55. *Jane Eyre, Charlotte Brontë – As a child, my idea of Heaven was to be able to sit in a window seat reading, with the curtain drawn so that no one would know that I was there. I think the strength of this classic is that nearly every female who has ever read it has identified with Jane in some way, usually very strongly. As I get older, I am more and more troubled with Mr. Rochester’s treatment of his first wife, as well as his treatment of Jane. I enjoy reading feminist critiques of the book almost as much as I enjoy reading the book itself. But, problems aside, I am as uplifted now by the freedom that Jane fights for and wins as I was the first time I read it. Bonus – Jane is loved for her mind and personality, not for her looks.

56. *Stir of Echoes, Richard Matheson – I didn’t realize it until well into the book, but I’ve read this before. I love Matheson’s writing style, which is kind of spare, yet gets everything across. Quick reading, with a shocking ending – yes, the Kevin Bacon movie was based on this, but only VERY loosely, so you probably won’t guess the ending from the movie.

57. Collected Stories: Volume 1, Richard Matheson – The man is a genius. I love the very human aspects of his sci-fi stories, and I especially love that he wrote little postscripts to all of the stories, detailing what he was thinking about at the time, how he felt about certain stages of life (marriage is a big one). He basically psychoanalyzes his own stories, and he’s quick to point out when an ending is tacked on, or when a story isn’t his strongest. Brilliant.

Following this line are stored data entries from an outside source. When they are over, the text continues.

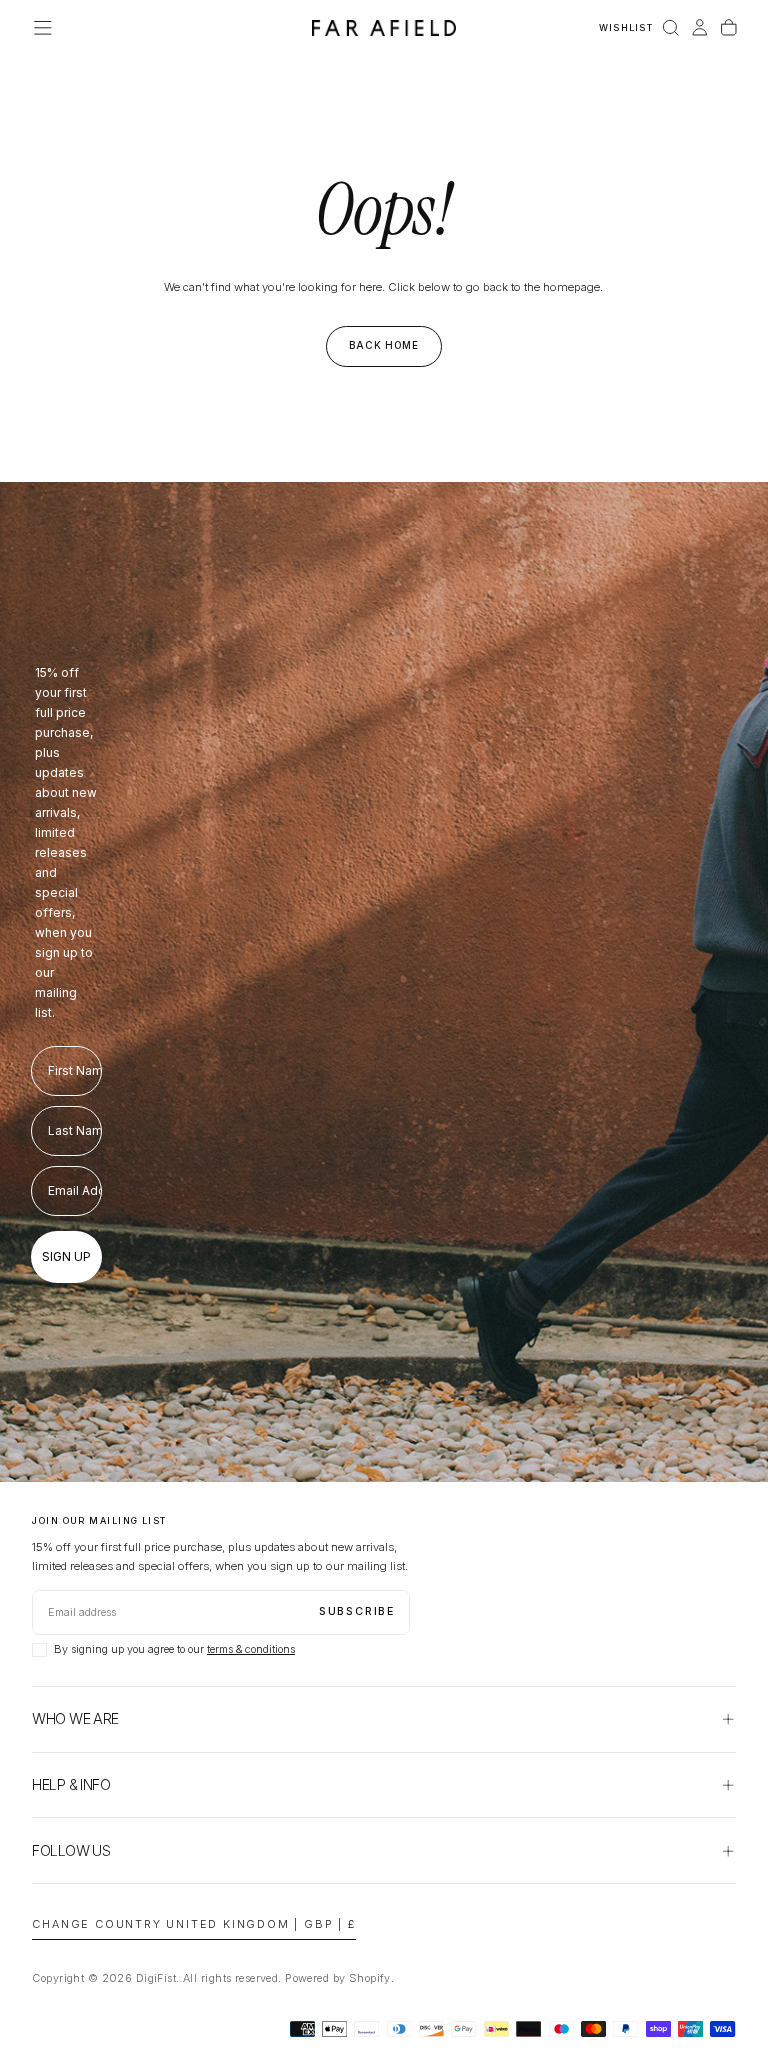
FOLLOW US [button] (71, 1850)
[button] (43, 28)
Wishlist (626, 27)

58. Make Love the Bruce Campbell Way, Bruce Campbell – This man is ridiculous, and I love him. Cool, wry, sardonic, sarcastic… (sigh), he’s perfect! This is a work of fiction, says so right there at the beginning, but I believe you could learn a lot about the film world by reading this. If you don’t really care about the film world, it’s still pretty entertaining. All of the situations are pretty over-the-top but hilarious, and the fact that they are written by Bruce Campbell just makes them that much cooler.

Comments

Julia said…
Damn, Sarah, that be a lot of books! You have inspired me, and now I'm going to start a book log for 2009, starting with my current re-read of Margaret Atwood's "Wilderness Tips." I think I will include audio books (which I think count since I only ever listen to unabridged books)because otherwise my list will be woefully short!
Literary Auntie said…
Remember, though, that I was unemployed until the end of June, and was recovering from sickness for the winter - lots and lots of time for reading!